Instagram has the “most negative impact on young people’s mental wellbeing,” followed by Snapchat, according to a recent study. The image-centric platforms could “driv[e] feelings of inadequacy and anxiety,” and were rated the most poorly for their impacts on sleep, FOMO, and body image. Out of the top five most popular social media platforms, YouTube was the only one that earned a positive score. The silver lining? Some argue the evaluation is “blaming the medium for the message,” and social media/online communities are also Gen Z and Millennials’ top resource for learning about “mindfulness, meditation, and wellness,” according to Ypulse data. (The Guardian)

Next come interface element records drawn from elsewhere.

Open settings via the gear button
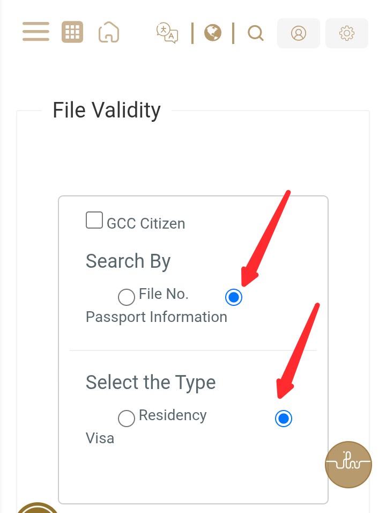 [x=347, y=33]
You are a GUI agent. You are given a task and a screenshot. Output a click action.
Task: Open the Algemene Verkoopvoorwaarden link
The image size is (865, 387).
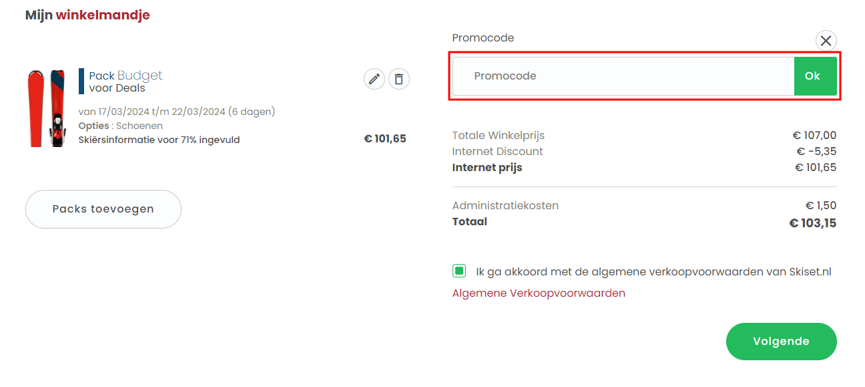coord(539,293)
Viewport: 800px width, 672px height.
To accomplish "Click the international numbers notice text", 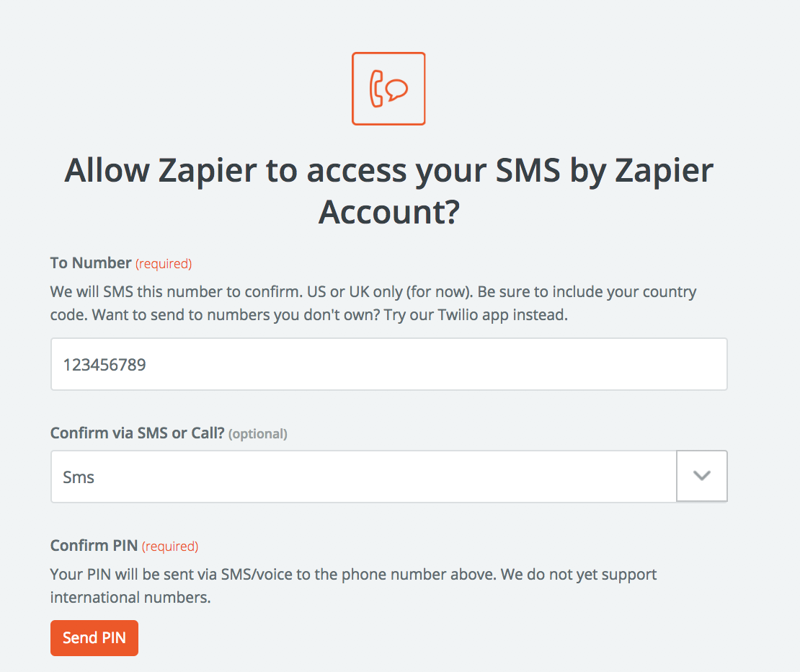I will pos(130,598).
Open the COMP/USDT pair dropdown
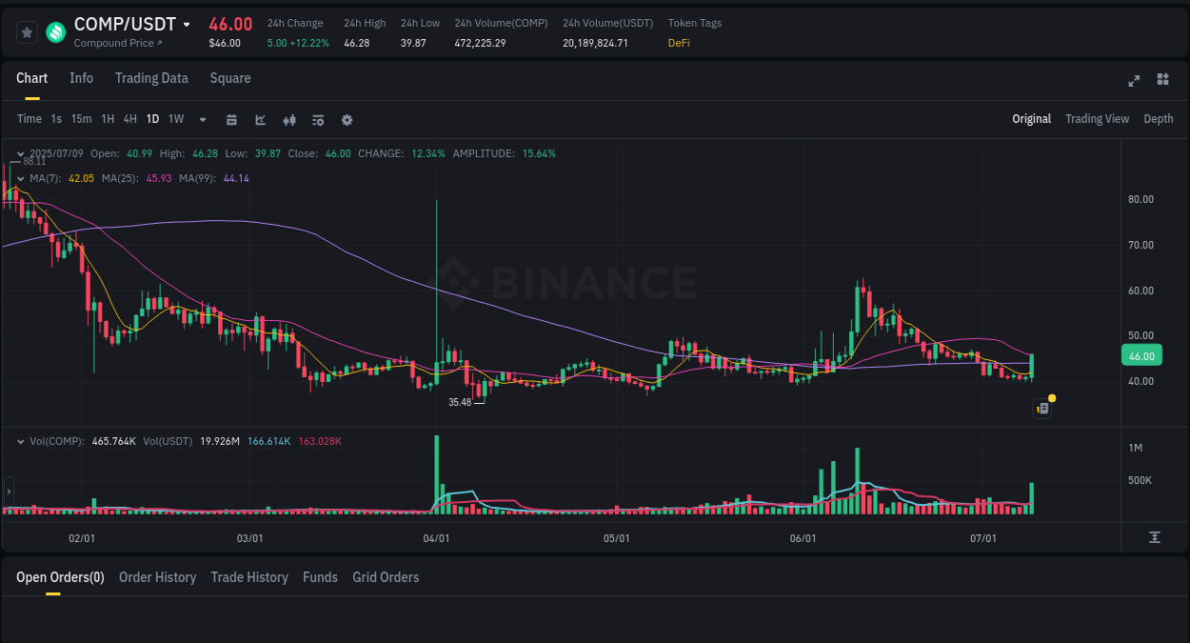 pyautogui.click(x=187, y=24)
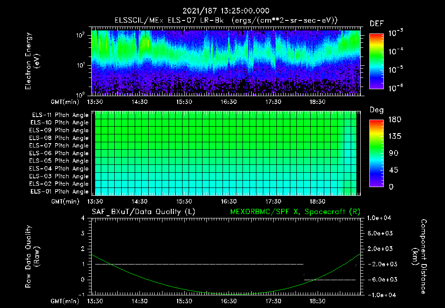Click the 13:30 label under the spectrogram
Image resolution: width=445 pixels, height=308 pixels.
pyautogui.click(x=95, y=102)
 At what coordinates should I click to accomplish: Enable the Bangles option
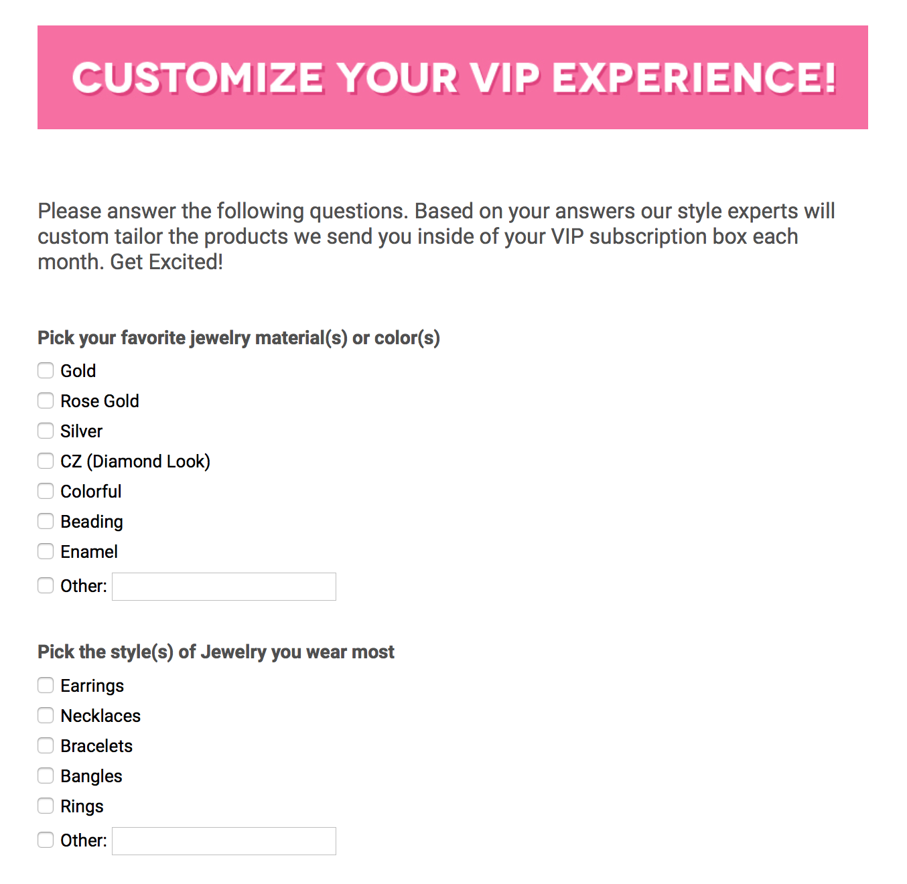point(46,776)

Lego is being called the “most powerful brand in the world,” beating out Google, Visa, and Nike. Brand Finance’s latest valuation report shows Lego’s brand value increased 68% over last year, looking at metrics like “familiarity, loyalty, promotion, marketing investment, staff satisfaction and corporate reputation.” At least some of the lift can be attributed to the successful movie franchise (The Lego Movie and The Lego Batman Movie) and its strategic partnership with Star Wars.

(Business Insider)

“I kind of don't like the commercialization of fandom culture…However, creating licensed products is one way a brand could interact.”